僕は納得して日野崎に頷いたが、向かいの明彦はなげやりな調子で言い返す。
「そりゃあ理想論はそうだが、本人が今の環境を変えたがってはいないんじゃないか? マネージャーの仕事を我慢して地道に続けることに、意義を見出しているとかさ。……『石の上にも三日坊主』とか言うしな」
「三年だよ。三日だと何一つ我慢できてないだろ」
一回だけ顔を出して辞めているレベルだ。
だが彼は僕の指摘に舌打ちをして顔をしかめた。
「細かいやつだな。お前は日本語警察か」
「このレベルで日本語警察なら、世の大人はみんな日本語警視正くらいになるっての」
そんな僕らの小競り合いを見ていた日野崎が「何それ? 警察?」とポカンとした顔で尋ねる。
明彦が「む?」と小さく唸って彼女に向きなおった。
「日野崎は知らないのか? ええと、ネットの掲示板でこういう言い回しをたまにするんだよ」
「そうそう。アニメでスポーツや料理が登場したときに、SNSとかで『自称経験者』が現れて『実際はこういう描写じゃない』って文句をつけることがあるんだ。
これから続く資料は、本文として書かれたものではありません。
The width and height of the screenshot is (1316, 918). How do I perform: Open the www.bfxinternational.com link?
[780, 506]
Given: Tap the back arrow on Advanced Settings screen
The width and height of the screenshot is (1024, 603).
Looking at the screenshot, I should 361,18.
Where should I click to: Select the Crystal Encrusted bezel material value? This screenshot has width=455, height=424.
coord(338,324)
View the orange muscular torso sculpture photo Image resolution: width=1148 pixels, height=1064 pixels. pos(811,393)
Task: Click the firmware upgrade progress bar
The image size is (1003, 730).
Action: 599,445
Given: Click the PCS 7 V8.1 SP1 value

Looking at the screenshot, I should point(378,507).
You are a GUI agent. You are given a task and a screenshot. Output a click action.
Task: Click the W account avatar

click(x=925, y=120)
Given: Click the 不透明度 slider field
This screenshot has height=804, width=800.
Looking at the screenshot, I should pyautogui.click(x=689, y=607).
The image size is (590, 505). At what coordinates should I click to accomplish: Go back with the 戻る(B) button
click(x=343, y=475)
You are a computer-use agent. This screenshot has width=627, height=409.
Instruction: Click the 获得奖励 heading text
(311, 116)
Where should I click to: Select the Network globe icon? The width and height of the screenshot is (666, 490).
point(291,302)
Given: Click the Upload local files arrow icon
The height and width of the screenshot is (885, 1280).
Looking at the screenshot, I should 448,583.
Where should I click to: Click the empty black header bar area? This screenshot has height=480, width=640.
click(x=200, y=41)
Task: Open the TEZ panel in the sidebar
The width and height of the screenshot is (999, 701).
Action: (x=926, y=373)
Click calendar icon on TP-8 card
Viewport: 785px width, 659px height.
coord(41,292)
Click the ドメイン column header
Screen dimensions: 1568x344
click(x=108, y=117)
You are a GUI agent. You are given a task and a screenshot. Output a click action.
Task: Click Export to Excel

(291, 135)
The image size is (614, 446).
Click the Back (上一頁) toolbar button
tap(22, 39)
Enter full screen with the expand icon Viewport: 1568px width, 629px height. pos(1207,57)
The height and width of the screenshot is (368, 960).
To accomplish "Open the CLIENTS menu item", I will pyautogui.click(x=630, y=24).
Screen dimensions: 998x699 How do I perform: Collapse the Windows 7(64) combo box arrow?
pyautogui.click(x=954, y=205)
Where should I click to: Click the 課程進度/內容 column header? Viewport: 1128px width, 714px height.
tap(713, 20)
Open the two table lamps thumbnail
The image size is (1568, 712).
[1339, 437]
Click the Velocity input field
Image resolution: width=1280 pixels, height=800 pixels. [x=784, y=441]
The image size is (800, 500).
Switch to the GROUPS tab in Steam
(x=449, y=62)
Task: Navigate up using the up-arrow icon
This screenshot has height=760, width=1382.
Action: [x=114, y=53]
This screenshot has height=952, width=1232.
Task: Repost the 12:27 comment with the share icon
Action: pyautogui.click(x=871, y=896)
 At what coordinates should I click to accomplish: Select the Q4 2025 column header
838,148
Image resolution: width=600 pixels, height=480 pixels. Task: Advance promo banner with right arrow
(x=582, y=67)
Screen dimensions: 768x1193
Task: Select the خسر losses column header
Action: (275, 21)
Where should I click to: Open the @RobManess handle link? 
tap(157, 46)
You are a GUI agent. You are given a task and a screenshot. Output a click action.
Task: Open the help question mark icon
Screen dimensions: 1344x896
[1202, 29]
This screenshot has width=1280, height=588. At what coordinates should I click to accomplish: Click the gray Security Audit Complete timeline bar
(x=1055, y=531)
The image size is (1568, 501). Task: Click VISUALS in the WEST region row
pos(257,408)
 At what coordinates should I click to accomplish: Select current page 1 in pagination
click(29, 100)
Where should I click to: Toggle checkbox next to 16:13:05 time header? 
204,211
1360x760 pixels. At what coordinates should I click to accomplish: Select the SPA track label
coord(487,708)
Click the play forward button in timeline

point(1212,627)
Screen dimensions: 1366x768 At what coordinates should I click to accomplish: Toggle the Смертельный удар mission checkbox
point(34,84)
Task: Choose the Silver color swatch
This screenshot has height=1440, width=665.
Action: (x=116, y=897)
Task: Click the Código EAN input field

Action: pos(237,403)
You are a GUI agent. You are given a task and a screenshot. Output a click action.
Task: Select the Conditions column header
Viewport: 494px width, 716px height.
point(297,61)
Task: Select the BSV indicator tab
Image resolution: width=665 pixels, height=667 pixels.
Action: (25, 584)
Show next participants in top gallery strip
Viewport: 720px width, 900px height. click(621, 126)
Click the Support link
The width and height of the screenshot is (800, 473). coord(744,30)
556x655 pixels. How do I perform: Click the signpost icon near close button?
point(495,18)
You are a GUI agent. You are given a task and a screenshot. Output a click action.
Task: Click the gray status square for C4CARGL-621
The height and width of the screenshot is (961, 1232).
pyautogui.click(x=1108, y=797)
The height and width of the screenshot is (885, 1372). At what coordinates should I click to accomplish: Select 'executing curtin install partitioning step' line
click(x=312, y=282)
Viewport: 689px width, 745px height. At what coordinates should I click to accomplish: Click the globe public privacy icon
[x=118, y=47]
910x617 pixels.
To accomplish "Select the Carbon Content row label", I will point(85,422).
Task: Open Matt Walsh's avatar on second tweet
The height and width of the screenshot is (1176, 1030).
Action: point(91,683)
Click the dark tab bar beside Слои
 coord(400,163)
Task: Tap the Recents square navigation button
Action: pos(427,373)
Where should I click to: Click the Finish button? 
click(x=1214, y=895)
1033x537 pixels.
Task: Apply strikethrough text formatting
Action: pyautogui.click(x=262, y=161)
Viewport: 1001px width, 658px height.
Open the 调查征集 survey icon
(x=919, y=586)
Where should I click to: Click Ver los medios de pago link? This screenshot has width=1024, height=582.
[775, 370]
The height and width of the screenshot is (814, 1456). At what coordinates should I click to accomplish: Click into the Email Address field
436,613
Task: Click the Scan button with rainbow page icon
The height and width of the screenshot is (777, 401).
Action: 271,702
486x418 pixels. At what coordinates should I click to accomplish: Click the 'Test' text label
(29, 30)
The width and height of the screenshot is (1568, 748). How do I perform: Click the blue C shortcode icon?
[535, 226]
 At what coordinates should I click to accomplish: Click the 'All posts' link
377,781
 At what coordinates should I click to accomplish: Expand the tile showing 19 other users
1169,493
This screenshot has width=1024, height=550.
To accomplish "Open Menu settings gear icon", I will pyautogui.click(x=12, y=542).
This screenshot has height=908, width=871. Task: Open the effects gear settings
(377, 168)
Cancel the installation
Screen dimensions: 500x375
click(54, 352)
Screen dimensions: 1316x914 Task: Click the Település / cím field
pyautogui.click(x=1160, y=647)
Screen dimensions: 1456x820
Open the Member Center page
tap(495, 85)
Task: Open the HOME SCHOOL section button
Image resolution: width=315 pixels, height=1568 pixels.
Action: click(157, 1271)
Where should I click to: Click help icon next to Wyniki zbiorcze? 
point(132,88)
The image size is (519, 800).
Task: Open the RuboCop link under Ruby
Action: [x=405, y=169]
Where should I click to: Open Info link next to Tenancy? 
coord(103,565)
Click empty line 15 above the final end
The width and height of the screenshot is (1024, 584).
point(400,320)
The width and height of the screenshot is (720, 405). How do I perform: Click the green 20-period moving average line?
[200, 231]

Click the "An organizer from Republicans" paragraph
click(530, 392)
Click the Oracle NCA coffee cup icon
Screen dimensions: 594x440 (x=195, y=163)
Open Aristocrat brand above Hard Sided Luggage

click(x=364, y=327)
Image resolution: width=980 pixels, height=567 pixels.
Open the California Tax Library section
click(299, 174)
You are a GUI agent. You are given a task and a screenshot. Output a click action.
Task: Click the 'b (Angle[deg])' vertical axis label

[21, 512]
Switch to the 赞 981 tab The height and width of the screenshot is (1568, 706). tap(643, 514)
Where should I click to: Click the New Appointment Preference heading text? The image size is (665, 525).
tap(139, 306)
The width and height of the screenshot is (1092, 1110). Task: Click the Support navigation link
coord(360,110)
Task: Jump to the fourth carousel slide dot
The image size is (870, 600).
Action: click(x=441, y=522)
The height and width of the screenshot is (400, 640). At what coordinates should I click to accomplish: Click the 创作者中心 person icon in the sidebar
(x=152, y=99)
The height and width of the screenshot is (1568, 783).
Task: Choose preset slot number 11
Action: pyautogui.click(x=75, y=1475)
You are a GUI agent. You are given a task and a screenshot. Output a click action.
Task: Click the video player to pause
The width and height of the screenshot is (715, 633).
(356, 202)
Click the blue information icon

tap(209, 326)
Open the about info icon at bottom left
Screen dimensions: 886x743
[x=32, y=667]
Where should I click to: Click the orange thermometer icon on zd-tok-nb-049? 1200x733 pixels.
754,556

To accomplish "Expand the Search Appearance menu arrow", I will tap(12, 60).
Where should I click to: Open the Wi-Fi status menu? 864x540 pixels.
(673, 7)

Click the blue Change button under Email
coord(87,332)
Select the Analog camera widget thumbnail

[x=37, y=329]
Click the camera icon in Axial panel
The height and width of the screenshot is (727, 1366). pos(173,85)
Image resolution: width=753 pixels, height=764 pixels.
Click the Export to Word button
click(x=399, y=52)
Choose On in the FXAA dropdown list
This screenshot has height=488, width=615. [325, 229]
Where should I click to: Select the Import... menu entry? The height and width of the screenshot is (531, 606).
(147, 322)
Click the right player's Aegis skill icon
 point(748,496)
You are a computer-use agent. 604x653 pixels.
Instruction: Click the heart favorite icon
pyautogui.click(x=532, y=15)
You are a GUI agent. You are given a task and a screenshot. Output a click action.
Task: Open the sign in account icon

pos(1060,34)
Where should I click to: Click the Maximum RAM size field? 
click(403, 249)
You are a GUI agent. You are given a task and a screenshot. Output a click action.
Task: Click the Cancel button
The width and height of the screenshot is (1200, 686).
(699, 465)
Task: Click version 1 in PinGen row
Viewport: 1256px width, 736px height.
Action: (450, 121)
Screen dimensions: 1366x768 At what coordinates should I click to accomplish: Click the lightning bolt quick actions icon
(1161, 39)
そういうのを『弓道警察』『料理警察』みたいに形容する風潮があってさ」
「ほら。鍋物をするときに、やたらとこだわって仕切る人を『鍋奉行』とか言うだろ。あれみたいなもんだ」
僕らはこの手の俗語にあまり詳しくない彼女のために簡単に説明した。
「へえ。つまり、『警察』の意味が広がって『取り締まる人』の代名詞になっているんだね。それで他人の行動とかに文句をつけて取り締まる人を『何とか警察』っていうんだ?」
彼女は僕らの言葉に感心したように目を丸くする。
「それじゃあ、犯罪を取り締まる人は『犯罪警察』ってことだね?」
「それだと意味が一周しとる」
「警察は元々、犯罪を取り締まるだろ」
僕と明彦は間髪入れずに突っ込んだのだった。